[Collection entries]

....

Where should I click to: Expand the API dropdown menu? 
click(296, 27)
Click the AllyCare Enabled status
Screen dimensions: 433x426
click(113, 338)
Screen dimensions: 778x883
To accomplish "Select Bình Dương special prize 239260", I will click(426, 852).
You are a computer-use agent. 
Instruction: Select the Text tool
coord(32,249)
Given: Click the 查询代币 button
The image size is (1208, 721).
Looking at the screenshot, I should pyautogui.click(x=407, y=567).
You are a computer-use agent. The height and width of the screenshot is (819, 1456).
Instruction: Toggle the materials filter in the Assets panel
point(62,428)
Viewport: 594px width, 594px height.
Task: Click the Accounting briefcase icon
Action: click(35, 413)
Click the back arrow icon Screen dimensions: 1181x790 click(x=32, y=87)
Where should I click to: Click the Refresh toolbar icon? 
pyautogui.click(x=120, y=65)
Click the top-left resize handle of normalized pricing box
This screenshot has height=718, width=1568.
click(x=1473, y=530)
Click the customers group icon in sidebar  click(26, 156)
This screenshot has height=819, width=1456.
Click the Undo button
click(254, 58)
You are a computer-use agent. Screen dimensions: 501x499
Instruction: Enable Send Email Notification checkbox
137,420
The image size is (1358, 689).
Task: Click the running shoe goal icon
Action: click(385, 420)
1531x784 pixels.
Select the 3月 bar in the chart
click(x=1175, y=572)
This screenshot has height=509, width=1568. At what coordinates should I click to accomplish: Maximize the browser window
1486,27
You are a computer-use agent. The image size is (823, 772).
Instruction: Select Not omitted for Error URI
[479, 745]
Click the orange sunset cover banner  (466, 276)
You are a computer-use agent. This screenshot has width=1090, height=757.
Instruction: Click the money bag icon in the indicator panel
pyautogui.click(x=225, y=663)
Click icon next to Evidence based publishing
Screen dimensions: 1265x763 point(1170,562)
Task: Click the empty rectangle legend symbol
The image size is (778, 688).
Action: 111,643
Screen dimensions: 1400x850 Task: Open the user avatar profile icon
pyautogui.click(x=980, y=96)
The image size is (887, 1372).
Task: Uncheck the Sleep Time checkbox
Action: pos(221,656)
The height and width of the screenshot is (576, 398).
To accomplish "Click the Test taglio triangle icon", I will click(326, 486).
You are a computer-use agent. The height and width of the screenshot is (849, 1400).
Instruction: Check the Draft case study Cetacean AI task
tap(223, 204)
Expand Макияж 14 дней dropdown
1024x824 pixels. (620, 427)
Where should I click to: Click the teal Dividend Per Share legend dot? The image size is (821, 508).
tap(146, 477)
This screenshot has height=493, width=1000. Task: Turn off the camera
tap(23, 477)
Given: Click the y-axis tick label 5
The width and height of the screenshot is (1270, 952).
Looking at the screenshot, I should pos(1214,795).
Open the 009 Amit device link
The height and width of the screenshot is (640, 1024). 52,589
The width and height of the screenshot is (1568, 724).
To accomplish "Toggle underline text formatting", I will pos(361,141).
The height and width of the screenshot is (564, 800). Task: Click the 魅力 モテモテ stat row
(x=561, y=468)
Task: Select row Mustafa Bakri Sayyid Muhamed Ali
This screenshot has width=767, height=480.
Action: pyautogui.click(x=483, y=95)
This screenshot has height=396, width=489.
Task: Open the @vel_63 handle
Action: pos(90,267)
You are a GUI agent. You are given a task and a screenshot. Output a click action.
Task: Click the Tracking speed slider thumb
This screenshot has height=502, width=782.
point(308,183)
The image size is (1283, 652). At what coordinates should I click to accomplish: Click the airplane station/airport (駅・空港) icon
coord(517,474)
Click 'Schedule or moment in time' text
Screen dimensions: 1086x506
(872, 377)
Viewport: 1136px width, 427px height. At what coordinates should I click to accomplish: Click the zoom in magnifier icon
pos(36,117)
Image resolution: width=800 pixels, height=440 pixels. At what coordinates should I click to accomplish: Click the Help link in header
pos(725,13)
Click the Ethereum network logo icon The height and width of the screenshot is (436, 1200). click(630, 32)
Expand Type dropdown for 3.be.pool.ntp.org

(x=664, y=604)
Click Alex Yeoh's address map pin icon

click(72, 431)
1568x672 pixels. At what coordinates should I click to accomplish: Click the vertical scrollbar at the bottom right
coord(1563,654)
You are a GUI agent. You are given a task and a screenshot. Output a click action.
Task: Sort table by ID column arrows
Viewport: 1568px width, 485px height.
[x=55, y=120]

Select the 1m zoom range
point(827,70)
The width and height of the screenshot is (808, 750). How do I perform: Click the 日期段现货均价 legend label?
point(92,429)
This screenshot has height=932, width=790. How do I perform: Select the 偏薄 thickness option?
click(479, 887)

....

What you have to do
Type out every record above once more, exactly.

Response area
Where should I click to: Expand the API dropdown menu? 
click(296, 27)
Click the AllyCare Enabled status
Screen dimensions: 433x426
click(113, 338)
Screen dimensions: 778x883
To accomplish "Select Bình Dương special prize 239260", I will click(426, 852).
You are a computer-use agent. 
Instruction: Select the Text tool
coord(32,249)
Given: Click the 查询代币 button
The image size is (1208, 721).
Looking at the screenshot, I should pyautogui.click(x=407, y=567).
You are a computer-use agent. The height and width of the screenshot is (819, 1456).
Instruction: Toggle the materials filter in the Assets panel
point(62,428)
Viewport: 594px width, 594px height.
Task: Click the Accounting briefcase icon
Action: click(35, 413)
Click the back arrow icon Screen dimensions: 1181x790 click(x=32, y=87)
Where should I click to: Click the Refresh toolbar icon? 
pyautogui.click(x=120, y=65)
Click the top-left resize handle of normalized pricing box
This screenshot has height=718, width=1568.
click(x=1473, y=530)
Click the customers group icon in sidebar  click(26, 156)
This screenshot has height=819, width=1456.
Click the Undo button
click(254, 58)
You are a computer-use agent. Screen dimensions: 501x499
Instruction: Enable Send Email Notification checkbox
137,420
The image size is (1358, 689).
Task: Click the running shoe goal icon
Action: click(385, 420)
1531x784 pixels.
Select the 3月 bar in the chart
click(x=1175, y=572)
This screenshot has height=509, width=1568. At what coordinates should I click to accomplish: Maximize the browser window
1486,27
You are a computer-use agent. The image size is (823, 772).
Instruction: Select Not omitted for Error URI
[479, 745]
Click the orange sunset cover banner  (466, 276)
You are a computer-use agent. This screenshot has width=1090, height=757.
Instruction: Click the money bag icon in the indicator panel
pyautogui.click(x=225, y=663)
Click icon next to Evidence based publishing
Screen dimensions: 1265x763 point(1170,562)
Task: Click the empty rectangle legend symbol
The image size is (778, 688).
Action: 111,643
Screen dimensions: 1400x850 Task: Open the user avatar profile icon
pyautogui.click(x=980, y=96)
The image size is (887, 1372).
Task: Uncheck the Sleep Time checkbox
Action: pos(221,656)
The height and width of the screenshot is (576, 398).
To accomplish "Click the Test taglio triangle icon", I will click(326, 486).
You are a computer-use agent. The height and width of the screenshot is (849, 1400).
Instruction: Check the Draft case study Cetacean AI task
tap(223, 204)
Expand Макияж 14 дней dropdown
1024x824 pixels. (620, 427)
Where should I click to: Click the teal Dividend Per Share legend dot? The image size is (821, 508).
tap(146, 477)
This screenshot has height=493, width=1000. Task: Turn off the camera
tap(23, 477)
Given: Click the y-axis tick label 5
The width and height of the screenshot is (1270, 952).
Looking at the screenshot, I should pos(1214,795).
Open the 009 Amit device link
The height and width of the screenshot is (640, 1024). 52,589
The width and height of the screenshot is (1568, 724).
To accomplish "Toggle underline text formatting", I will pos(361,141).
The height and width of the screenshot is (564, 800). Task: Click the 魅力 モテモテ stat row
(x=561, y=468)
Task: Select row Mustafa Bakri Sayyid Muhamed Ali
This screenshot has width=767, height=480.
Action: pyautogui.click(x=483, y=95)
This screenshot has height=396, width=489.
Task: Open the @vel_63 handle
Action: pos(90,267)
You are a GUI agent. You are given a task and a screenshot. Output a click action.
Task: Click the Tracking speed slider thumb
This screenshot has height=502, width=782.
point(308,183)
The image size is (1283, 652). At what coordinates should I click to accomplish: Click the airplane station/airport (駅・空港) icon
coord(517,474)
Click 'Schedule or moment in time' text
Screen dimensions: 1086x506
(872, 377)
Viewport: 1136px width, 427px height. At what coordinates should I click to accomplish: Click the zoom in magnifier icon
pos(36,117)
Image resolution: width=800 pixels, height=440 pixels. At what coordinates should I click to accomplish: Click the Help link in header
pos(725,13)
Click the Ethereum network logo icon The height and width of the screenshot is (436, 1200). click(630, 32)
Expand Type dropdown for 3.be.pool.ntp.org

(x=664, y=604)
Click Alex Yeoh's address map pin icon

click(72, 431)
1568x672 pixels. At what coordinates should I click to accomplish: Click the vertical scrollbar at the bottom right
coord(1563,654)
You are a GUI agent. You are given a task and a screenshot. Output a click action.
Task: Sort table by ID column arrows
Viewport: 1568px width, 485px height.
[x=55, y=120]

Select the 1m zoom range
point(827,70)
The width and height of the screenshot is (808, 750). How do I perform: Click the 日期段现货均价 legend label?
point(92,429)
This screenshot has height=932, width=790. How do I perform: Select the 偏薄 thickness option?
click(479, 887)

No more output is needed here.